■ **TEXT SECTION**:
=== Section Start ===
From Thunderbolts and Mountaintops – How We Smash Through the 2X2

The Need for Improved Advocacy Infrastructure and Capacity

For decades we have struggled to make the long term advocacy infrastructure and capacity we need to support the movement. The stakes are very high. We’ve got to get this right, and we’ve got to get it right now.

From Beyond Cellophane and DuBois – The Strength We Need to Survive

The Need for More to Get in the Game

A part of advocacy strengthening is simply encouraging more CharterFolk to get involved and giving them meaningful opportunities to participate.

From How One School Getting in the Game
Kept a Nightmare Out of Congress

Nuts and Bolts

I have gotten several comments from readers this year requesting that I get more specific in my suggestions for people helping to grow advocacy strength.

Personal Connection to the Work

People report liking different things about CharterFolk. While they don’t always have the highest open rates, posts that feature my own personal connection to the work tend to be the ones that people email me the most about.
=== Section End ===
■ **RECORDS PROVIDED**:
=== Section Start ===
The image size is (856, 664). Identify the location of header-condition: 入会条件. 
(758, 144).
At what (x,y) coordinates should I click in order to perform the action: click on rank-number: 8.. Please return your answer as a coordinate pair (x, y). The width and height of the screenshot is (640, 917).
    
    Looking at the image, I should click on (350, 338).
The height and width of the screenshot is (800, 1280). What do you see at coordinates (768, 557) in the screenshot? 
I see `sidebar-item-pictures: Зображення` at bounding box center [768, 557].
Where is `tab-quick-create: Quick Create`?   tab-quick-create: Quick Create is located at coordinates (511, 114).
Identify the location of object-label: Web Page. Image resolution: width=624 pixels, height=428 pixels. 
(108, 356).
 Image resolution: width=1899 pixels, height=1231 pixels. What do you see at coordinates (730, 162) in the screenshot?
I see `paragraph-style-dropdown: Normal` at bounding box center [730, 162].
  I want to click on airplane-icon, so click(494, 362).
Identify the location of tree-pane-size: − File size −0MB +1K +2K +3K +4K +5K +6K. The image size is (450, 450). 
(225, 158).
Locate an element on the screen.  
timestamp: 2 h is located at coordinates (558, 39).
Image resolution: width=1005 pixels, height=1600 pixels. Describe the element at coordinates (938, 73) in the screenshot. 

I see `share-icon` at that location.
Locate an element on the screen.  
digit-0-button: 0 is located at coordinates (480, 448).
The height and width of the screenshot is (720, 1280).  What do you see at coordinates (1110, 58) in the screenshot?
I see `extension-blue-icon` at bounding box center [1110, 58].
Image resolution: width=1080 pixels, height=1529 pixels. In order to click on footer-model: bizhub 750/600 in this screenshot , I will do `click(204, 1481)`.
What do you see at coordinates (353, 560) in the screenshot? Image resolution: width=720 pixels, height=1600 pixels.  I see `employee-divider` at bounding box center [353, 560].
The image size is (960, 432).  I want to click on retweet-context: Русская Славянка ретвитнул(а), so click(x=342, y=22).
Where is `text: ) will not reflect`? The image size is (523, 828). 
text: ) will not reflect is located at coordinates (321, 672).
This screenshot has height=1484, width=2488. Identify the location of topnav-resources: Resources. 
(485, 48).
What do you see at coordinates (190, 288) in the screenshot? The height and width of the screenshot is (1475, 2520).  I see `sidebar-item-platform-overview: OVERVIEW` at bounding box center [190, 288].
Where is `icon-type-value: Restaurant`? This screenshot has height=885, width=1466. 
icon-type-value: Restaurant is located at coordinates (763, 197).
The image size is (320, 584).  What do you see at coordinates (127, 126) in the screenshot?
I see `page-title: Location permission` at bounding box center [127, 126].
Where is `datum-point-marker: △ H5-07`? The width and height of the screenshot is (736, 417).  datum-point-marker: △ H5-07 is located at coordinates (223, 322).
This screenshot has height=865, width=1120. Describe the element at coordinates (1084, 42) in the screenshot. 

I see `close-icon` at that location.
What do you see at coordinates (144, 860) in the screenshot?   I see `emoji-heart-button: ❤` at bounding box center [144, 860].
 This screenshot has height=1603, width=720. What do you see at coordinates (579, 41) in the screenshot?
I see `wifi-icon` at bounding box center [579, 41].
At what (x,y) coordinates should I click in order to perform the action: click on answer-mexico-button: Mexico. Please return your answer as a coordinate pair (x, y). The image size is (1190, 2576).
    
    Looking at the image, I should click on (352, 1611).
=== Section End ===
■ **ABOUT THIS EXERCISE**:
Which titles follow the word "From" in the advocacy text above? List every one.

■ **OUTPUT BELOW**:
- Thunderbolts and Mountaintops – How We Smash Through the 2X2
- Beyond Cellophane and DuBois – The Strength We Need to Survive
- How One School Getting in the Game Kept a Nightmare Out of Congress